Diagnosed with ESRD - End Stage Renal Disease in 2010 with 28% kidney function left. In January 2013, it dropped to 5%. Started twice a week Hemodialysis in February. My beautiful and courageous wife, Ninette, came forward willingly to be my donor and we started with the work-up in March. We finally finished everything and got approval 08 July 2013. We had the procedure the 25th of the same month.

Our journey continues...

Monday, February 25, 2013

Out-Patient Hemodialysis

Image courtesy of Peter Quaife - The Lighter Side of Dialysis


Hospital discharge was painful, literally. My joints were still swollen and the pain killers they prescribed were not really doing their job. So I got a list of medications and an order for out-patient dialysis. We secured a two-day a week schedule with the dialysis center but were told to be present an hour before the scheduled session. Later I found out that this time is needed to process payment, purchase the required 5000 IU Epoetin Beta antianemic injection, retrieving your dialyzer from stowage and getting the machine ready for it’s next use. Even with that lead time, you don’t really get to start on time. So the four hours is actually more than that. My average, six to six and a half hours spent in the center each time.

You are issued a patient card. It’s like an ATM card with a magnetic tape and a microchip where information about the patient is stored. When the seat is ready, the nurse calls you in. It’s a large hall with twenty or so machines spread out and a nurses’ station in the center. There are private rooms with individual machines in one end of the hall. The other end of the hall is a big room which contains six dialysis machines. This is where I was led to. The package I have included rent for this semi-private room. It is less busy than the main hall and more quiet. Well, not really quiet since the overhead cable television sets were on and, as I would later note, were only capable of reaching GMA’s Kapuso and ABSCBN”s Kapamilya.
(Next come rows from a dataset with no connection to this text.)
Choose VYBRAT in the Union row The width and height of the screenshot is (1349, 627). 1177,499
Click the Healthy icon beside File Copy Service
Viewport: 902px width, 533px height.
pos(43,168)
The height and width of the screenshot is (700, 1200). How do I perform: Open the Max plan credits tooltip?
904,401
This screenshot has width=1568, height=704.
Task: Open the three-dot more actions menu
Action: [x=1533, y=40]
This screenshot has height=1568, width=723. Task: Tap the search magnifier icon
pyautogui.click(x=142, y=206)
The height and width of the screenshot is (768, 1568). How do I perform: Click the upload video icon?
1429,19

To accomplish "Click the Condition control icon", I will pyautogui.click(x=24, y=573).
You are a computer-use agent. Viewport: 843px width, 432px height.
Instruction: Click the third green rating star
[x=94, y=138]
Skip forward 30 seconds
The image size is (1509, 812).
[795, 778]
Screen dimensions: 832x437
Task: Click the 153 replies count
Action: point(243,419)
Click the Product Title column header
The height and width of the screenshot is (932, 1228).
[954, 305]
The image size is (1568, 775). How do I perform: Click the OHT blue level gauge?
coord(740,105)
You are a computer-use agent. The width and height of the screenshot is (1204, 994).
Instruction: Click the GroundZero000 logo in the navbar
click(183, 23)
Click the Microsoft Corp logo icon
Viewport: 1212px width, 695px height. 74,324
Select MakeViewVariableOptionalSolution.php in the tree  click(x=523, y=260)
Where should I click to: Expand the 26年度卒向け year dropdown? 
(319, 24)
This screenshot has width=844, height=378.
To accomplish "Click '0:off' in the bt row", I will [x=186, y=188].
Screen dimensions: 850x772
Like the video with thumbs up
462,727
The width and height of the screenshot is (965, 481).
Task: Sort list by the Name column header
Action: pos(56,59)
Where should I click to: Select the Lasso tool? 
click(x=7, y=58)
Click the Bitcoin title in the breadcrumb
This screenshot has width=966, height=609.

You get a fresh linen seat cover and a blanket. Yes, it could get cold in that room. 

Card in hand, you proceed to the weighing scale, insert the patient card into the slot and weigh in. The card reader beeps to let you know that it has recorded your starting weight for that session. I was at 77.5 kilograms that day. This information is needed so that the nurse will know how much fluid to pull out during that dialysis session to get you back to your dry weight. I was told that my doctor-assigned dry body weight was 76.5 kilograms. The dry weight, loosely, is the lowest, most tolerated post-dialysis weight. It is your target weight after dialysis treatment. Therefore, you do the same weighing routine after the session. Maybe I’ll have more about this dry weight thing at a later post.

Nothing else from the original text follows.